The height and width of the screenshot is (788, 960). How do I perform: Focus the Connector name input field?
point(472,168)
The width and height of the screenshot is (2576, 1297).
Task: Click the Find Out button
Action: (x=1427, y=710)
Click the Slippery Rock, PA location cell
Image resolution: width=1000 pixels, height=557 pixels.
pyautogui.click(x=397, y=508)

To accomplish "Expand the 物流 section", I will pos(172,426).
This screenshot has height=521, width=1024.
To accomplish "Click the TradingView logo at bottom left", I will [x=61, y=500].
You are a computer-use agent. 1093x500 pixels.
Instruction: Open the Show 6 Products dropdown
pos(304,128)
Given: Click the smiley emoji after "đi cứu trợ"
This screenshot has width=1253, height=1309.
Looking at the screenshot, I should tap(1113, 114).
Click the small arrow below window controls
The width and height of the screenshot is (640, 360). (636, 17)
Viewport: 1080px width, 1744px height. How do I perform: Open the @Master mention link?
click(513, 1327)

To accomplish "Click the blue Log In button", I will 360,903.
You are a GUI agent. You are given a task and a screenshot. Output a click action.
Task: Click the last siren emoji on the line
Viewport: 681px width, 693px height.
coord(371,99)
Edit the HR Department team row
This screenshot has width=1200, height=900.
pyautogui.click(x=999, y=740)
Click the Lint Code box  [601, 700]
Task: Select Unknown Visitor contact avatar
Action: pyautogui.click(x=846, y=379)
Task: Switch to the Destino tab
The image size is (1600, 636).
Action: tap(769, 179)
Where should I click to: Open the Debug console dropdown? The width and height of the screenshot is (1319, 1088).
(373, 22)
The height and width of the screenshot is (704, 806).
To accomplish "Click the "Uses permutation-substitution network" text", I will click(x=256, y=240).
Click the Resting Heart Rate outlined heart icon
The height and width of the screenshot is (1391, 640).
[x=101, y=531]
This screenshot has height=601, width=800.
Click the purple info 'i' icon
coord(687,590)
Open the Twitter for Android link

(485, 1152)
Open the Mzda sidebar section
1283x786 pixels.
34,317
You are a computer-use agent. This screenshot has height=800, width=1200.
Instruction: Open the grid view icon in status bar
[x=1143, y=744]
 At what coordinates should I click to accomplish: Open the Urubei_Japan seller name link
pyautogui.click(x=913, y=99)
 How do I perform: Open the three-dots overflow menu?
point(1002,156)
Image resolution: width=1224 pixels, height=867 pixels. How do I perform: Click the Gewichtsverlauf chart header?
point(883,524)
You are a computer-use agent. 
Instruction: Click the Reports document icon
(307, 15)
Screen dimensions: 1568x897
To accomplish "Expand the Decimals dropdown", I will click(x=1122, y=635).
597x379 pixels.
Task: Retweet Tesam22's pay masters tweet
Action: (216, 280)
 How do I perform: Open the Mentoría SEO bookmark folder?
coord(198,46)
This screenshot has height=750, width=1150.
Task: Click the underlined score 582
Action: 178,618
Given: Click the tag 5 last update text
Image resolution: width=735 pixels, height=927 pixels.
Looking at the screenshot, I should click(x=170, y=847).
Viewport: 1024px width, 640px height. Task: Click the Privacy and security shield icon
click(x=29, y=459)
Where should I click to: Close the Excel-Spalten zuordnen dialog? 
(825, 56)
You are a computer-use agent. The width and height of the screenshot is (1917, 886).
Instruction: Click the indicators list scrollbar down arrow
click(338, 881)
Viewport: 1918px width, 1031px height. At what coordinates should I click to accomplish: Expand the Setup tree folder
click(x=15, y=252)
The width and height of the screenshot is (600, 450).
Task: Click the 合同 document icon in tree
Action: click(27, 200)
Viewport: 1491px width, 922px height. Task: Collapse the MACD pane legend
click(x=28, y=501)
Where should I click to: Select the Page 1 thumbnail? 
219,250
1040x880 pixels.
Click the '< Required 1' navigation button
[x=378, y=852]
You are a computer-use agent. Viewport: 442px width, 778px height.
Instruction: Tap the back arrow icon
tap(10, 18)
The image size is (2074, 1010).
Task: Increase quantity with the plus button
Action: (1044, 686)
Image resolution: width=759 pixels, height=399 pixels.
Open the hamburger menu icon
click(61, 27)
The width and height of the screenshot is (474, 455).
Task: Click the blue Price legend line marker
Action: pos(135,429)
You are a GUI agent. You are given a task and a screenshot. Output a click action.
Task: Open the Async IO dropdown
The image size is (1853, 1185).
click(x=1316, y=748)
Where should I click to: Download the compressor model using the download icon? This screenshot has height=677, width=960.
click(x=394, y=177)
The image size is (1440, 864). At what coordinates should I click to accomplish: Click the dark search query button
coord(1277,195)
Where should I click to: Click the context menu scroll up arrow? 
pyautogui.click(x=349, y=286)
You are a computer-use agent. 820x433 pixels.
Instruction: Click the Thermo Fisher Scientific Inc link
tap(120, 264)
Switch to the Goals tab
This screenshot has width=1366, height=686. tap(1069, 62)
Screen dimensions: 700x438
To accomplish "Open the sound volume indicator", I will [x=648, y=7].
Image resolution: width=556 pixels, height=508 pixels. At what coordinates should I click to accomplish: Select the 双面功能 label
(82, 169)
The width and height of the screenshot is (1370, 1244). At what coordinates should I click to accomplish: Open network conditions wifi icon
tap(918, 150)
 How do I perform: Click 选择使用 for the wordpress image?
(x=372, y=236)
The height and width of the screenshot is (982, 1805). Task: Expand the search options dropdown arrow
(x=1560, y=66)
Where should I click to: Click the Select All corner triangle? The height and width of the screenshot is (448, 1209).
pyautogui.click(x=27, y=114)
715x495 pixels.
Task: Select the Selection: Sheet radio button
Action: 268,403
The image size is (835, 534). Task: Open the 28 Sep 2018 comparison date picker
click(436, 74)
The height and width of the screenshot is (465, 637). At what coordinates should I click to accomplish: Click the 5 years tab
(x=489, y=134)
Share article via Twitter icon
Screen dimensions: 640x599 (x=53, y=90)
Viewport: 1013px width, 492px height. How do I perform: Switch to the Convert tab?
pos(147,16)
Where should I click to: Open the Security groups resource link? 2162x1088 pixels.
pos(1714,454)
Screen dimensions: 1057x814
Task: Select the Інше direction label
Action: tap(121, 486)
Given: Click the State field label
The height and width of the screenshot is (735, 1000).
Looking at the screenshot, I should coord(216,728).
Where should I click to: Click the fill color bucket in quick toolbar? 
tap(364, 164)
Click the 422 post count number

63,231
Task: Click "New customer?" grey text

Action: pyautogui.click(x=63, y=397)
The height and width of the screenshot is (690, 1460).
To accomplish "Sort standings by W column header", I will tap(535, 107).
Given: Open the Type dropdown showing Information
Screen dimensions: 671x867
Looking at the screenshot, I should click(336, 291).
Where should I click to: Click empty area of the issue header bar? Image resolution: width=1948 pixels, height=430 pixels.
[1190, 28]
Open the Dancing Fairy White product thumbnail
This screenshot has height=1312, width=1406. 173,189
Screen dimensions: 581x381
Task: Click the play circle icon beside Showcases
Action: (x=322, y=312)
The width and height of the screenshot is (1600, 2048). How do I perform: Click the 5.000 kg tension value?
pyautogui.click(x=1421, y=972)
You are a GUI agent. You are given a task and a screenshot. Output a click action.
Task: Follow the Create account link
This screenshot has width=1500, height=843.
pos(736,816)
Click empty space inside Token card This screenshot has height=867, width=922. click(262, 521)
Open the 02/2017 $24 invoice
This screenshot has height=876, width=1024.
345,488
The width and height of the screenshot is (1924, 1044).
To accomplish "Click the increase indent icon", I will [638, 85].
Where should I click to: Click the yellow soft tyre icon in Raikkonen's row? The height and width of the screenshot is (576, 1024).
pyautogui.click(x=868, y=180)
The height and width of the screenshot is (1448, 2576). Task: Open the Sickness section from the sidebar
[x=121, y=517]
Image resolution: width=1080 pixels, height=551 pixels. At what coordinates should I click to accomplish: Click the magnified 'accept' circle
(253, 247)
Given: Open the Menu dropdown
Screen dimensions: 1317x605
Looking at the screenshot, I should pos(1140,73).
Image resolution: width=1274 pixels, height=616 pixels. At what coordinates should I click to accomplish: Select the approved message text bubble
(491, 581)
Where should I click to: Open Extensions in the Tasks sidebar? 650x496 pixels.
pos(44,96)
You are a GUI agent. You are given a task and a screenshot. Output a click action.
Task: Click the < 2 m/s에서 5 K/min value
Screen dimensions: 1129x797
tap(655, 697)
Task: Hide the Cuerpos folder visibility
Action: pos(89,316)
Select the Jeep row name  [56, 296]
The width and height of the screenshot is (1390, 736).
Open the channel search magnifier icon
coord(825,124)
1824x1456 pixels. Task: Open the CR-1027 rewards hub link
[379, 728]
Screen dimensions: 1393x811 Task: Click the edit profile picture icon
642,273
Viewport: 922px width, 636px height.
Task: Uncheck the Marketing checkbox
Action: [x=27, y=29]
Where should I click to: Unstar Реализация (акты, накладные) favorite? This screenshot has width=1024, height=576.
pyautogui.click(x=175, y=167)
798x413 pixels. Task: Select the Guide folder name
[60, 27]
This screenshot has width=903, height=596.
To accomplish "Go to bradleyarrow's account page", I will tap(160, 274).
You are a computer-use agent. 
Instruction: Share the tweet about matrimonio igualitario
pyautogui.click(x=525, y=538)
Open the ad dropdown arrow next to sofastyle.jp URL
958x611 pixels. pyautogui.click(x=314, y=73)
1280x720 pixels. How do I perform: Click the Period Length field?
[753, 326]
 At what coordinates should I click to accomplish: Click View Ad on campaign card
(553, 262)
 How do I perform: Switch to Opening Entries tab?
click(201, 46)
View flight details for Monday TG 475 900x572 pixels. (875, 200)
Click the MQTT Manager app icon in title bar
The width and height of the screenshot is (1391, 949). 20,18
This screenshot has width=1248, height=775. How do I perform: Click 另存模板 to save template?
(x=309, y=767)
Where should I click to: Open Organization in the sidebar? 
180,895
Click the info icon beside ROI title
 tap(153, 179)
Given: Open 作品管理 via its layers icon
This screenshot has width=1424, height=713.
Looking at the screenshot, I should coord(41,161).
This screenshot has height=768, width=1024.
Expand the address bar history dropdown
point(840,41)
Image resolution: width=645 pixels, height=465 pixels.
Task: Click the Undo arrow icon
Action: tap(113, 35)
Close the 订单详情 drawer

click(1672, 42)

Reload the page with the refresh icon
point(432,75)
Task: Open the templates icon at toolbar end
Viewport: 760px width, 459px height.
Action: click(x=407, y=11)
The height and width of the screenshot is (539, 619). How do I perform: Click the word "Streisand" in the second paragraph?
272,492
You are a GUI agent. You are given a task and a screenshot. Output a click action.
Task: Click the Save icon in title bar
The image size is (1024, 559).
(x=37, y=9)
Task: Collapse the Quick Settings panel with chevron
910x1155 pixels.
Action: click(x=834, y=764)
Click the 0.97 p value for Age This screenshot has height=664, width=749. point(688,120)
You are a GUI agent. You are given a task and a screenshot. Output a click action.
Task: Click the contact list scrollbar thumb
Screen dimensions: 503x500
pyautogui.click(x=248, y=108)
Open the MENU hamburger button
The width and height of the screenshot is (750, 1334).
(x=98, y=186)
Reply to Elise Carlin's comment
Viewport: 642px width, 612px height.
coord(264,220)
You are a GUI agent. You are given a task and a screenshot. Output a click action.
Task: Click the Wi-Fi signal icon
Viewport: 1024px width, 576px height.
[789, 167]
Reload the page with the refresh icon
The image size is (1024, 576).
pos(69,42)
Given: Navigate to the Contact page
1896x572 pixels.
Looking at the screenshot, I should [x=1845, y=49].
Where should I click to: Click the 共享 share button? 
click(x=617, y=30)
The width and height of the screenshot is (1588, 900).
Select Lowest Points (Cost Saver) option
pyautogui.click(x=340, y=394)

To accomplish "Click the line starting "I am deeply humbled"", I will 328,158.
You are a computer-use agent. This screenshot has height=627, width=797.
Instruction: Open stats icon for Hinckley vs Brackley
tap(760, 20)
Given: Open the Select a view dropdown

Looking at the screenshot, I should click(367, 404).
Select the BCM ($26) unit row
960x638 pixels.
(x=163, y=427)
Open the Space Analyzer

• Requirement
Say how many lines of the listing above include the word "emoji", and give no other text.

• Solution to this task
2